▶ [Your goal] Continue the research experience résumé section below, picking up after its final bullet.

***** Passage provided *****

Motivated Learning and Memory Laboratory

Part-Time Research Assistant (Principal Investigator: Dr. Daniel Dillon)
McLean Hospital
Boston, MA
Jul 2025 – Present

Key Responsibilities

  • Model probabilistic selection task behavior with reinforcement learning drift diffusion models to test whether anhedonia reflects selective impairment in learning from positive feedback.
  • Find reduced positive learning rates associated with higher anhedonic depression scores across community samples and individuals with major depressive disorder.
  • Conduct fMRI analyses using whole-brain contrasts, RLDDM-derived parametric modulators, and reward-network ROI tests to map reinforcement-learning signals in MDD.

Division of Digital Psychiatry

Full-Time Research Assistant (Principal Investigator: John Torous)
Jul 2025 – May 2026

Key Responsibilities

  • Led digital phenotyping analyses of greenspace exposure and stress dynamics, showing stress-buffering effects among healthy controls but limited benefits among clinical high-risk individuals for psychosis.
  • Applied continuous-time structural equation modeling and network analysis to characterize affective-behavioral dynamics during hybrid cognitive behavioral therapy.
  • Collaborated on Bayesian hidden Markov modeling of smartphone accelerometer and screen-state data to estimate sleep patterns in real-world psychiatric research.

Laboratory of Neural Computation and Cognition

Part-Time Research Assistant (Principal Investigator: Dr. Michael Frank)
Brown University
Providence, RI
Jun 2024 – May 2026

Key Responsibilities

  • Developed a hierarchical Bayesian modeling pipeline for stop-signal task data, spanning forward simulation, likelihood specification, inference, and model diagnostics.
  • Implemented trial-specific likelihoods under the Independent Race Model with JAX acceleration and validated the pipeline against benchmark BEESTS estimates.
  • Applied model-derived inhibitory-control parameters to a computational psychiatry study predicting 18-month suicidal ideation trajectories in teenagers.

Bakkour Memory and Decision Lab

Master Thesis Project (Advisor: Dr. Akram Bakkour)
Sep 2023 – May 2025

Key Responsibilities

  • Designed a master thesis study integrating visual creativity tasks with AI-based process measures to test how mood and cognitive flexibility shape originality.
  • Built a JsPsych experiment combining mood induction, incomplete-shape drawing, and narrative reports from 90 participants across three mood conditions.
  • Used stroke embeddings, semantic integration metrics, and automated drawing assessment to identify adaptive switching as a key predictor of creative originality.

***** The data *****

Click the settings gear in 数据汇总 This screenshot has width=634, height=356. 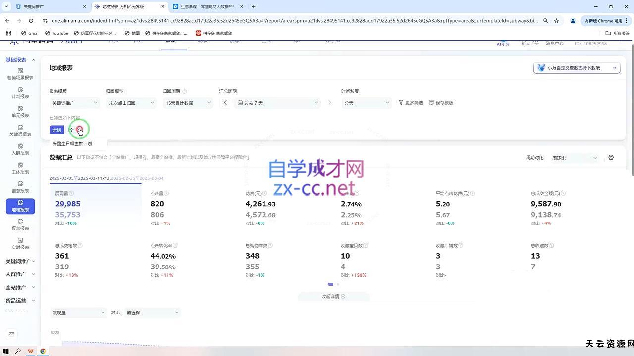(611, 158)
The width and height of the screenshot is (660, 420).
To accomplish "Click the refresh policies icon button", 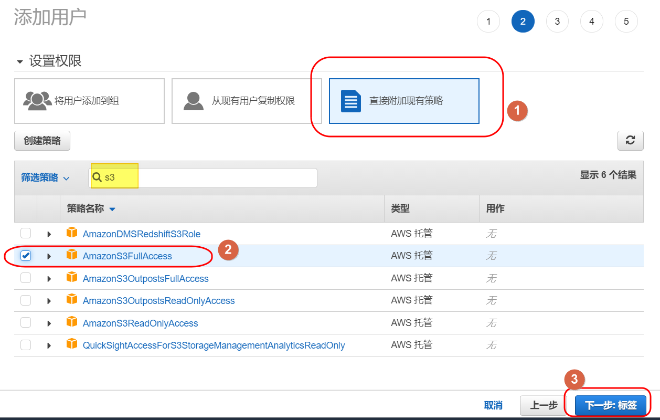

*****

▶ [Result of this exercise]
Bakkour Memory and Decision Lab

Part-Time Research Assistant (Principal Investigator: Dr. Akram Bakkour)
Sep 2023 – May 2025

Key Responsibilities

  • Studied how feature-based representations support generalizable predictive knowledge by enabling inferences about distant future outcomes.
  • Modeled a multi-phase reinforcement learning task in which participants learned robot transitions and rewards, then generalized mappings to novel robots with recombined features.
  • Fit successor representation models to compare conjunction-based and feature-based learning, finding that feature-based learners generalized best across novel stimuli.

STAR Lab

Part-Time Research Assistant (Principal Investigator: Dr. Jinchu Hu)
Jun 2023 – Jun 2024

Key Responsibilities

  • Investigated sex-specific effects of intranasal oxytocin on threat reversal learning to clarify its therapeutic potential for anxiety disorders.
  • Modeled a double-blind, placebo-controlled threat reversal study with hierarchical Bayesian Pearce-Hall models using skin conductance responses from 180 healthy adults.
  • Identified impaired threat reversal learning among females under placebo and female-specific enhancement of reversal learning following oxytocin administration.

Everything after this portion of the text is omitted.